**WORK ITEM:** Each line below needs to be printed again exactly.

**DATASET RECORDS:**
>>>

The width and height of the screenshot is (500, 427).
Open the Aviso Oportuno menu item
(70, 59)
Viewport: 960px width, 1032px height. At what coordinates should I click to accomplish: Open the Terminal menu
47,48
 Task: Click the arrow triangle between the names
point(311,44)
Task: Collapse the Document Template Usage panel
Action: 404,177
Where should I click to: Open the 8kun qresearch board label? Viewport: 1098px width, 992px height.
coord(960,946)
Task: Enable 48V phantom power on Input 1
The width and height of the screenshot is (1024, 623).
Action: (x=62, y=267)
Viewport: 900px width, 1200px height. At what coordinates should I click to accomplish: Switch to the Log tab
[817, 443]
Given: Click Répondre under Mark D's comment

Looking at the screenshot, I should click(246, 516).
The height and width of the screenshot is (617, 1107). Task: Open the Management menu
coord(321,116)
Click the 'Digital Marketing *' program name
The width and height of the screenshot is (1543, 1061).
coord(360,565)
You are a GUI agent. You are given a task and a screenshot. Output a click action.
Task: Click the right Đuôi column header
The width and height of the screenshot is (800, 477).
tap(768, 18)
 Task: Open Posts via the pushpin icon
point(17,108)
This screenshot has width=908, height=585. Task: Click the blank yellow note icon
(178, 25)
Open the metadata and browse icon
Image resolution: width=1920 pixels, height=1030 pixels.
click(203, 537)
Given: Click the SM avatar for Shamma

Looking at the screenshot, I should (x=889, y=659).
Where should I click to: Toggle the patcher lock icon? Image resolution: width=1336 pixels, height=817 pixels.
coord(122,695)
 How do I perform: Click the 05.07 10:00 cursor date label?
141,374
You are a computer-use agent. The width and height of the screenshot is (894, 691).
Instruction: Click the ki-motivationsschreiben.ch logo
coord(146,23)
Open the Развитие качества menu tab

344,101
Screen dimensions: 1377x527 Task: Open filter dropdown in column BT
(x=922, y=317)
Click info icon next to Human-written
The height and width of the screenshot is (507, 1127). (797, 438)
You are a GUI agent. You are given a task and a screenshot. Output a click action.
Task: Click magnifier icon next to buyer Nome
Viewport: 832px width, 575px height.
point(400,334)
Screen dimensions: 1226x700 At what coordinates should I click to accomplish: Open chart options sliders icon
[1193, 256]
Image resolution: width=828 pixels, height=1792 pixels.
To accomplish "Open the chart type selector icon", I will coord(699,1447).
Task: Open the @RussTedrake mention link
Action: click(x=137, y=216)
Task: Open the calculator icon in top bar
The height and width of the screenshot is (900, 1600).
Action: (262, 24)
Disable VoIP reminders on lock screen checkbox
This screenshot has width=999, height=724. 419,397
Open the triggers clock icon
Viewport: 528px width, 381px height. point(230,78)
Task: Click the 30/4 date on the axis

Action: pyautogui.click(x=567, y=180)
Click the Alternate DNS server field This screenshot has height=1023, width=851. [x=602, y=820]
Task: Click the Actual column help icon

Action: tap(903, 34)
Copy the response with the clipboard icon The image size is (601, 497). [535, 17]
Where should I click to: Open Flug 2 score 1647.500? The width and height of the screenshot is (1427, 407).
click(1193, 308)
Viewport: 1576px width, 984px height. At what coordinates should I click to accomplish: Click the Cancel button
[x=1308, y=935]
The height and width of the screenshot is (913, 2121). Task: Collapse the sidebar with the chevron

<<<

**SOLUTION TO THIS PROBLEM:**
The width and height of the screenshot is (500, 427).
Open the Aviso Oportuno menu item
(70, 59)
Viewport: 960px width, 1032px height. At what coordinates should I click to accomplish: Open the Terminal menu
47,48
 Task: Click the arrow triangle between the names
point(311,44)
Task: Collapse the Document Template Usage panel
Action: 404,177
Where should I click to: Open the 8kun qresearch board label? Viewport: 1098px width, 992px height.
coord(960,946)
Task: Enable 48V phantom power on Input 1
The width and height of the screenshot is (1024, 623).
Action: (x=62, y=267)
Viewport: 900px width, 1200px height. At what coordinates should I click to accomplish: Switch to the Log tab
[817, 443]
Given: Click Répondre under Mark D's comment

Looking at the screenshot, I should click(246, 516).
The height and width of the screenshot is (617, 1107). Task: Open the Management menu
coord(321,116)
Click the 'Digital Marketing *' program name
The width and height of the screenshot is (1543, 1061).
coord(360,565)
You are a GUI agent. You are given a task and a screenshot. Output a click action.
Task: Click the right Đuôi column header
The width and height of the screenshot is (800, 477).
tap(768, 18)
 Task: Open Posts via the pushpin icon
point(17,108)
This screenshot has width=908, height=585. Task: Click the blank yellow note icon
(178, 25)
Open the metadata and browse icon
Image resolution: width=1920 pixels, height=1030 pixels.
click(203, 537)
Given: Click the SM avatar for Shamma

Looking at the screenshot, I should (x=889, y=659).
Where should I click to: Toggle the patcher lock icon? Image resolution: width=1336 pixels, height=817 pixels.
coord(122,695)
 How do I perform: Click the 05.07 10:00 cursor date label?
141,374
You are a computer-use agent. The width and height of the screenshot is (894, 691).
Instruction: Click the ki-motivationsschreiben.ch logo
coord(146,23)
Open the Развитие качества menu tab

344,101
Screen dimensions: 1377x527 Task: Open filter dropdown in column BT
(x=922, y=317)
Click info icon next to Human-written
The height and width of the screenshot is (507, 1127). (797, 438)
You are a GUI agent. You are given a task and a screenshot. Output a click action.
Task: Click magnifier icon next to buyer Nome
Viewport: 832px width, 575px height.
point(400,334)
Screen dimensions: 1226x700 At what coordinates should I click to accomplish: Open chart options sliders icon
[1193, 256]
Image resolution: width=828 pixels, height=1792 pixels.
To accomplish "Open the chart type selector icon", I will coord(699,1447).
Task: Open the @RussTedrake mention link
Action: click(x=137, y=216)
Task: Open the calculator icon in top bar
The height and width of the screenshot is (900, 1600).
Action: (262, 24)
Disable VoIP reminders on lock screen checkbox
This screenshot has width=999, height=724. 419,397
Open the triggers clock icon
Viewport: 528px width, 381px height. point(230,78)
Task: Click the 30/4 date on the axis

Action: pyautogui.click(x=567, y=180)
Click the Alternate DNS server field This screenshot has height=1023, width=851. [x=602, y=820]
Task: Click the Actual column help icon

Action: tap(903, 34)
Copy the response with the clipboard icon The image size is (601, 497). [535, 17]
Where should I click to: Open Flug 2 score 1647.500? The width and height of the screenshot is (1427, 407).
click(1193, 308)
Viewport: 1576px width, 984px height. At what coordinates should I click to accomplish: Click the Cancel button
[x=1308, y=935]
The height and width of the screenshot is (913, 2121). Task: Collapse the sidebar with the chevron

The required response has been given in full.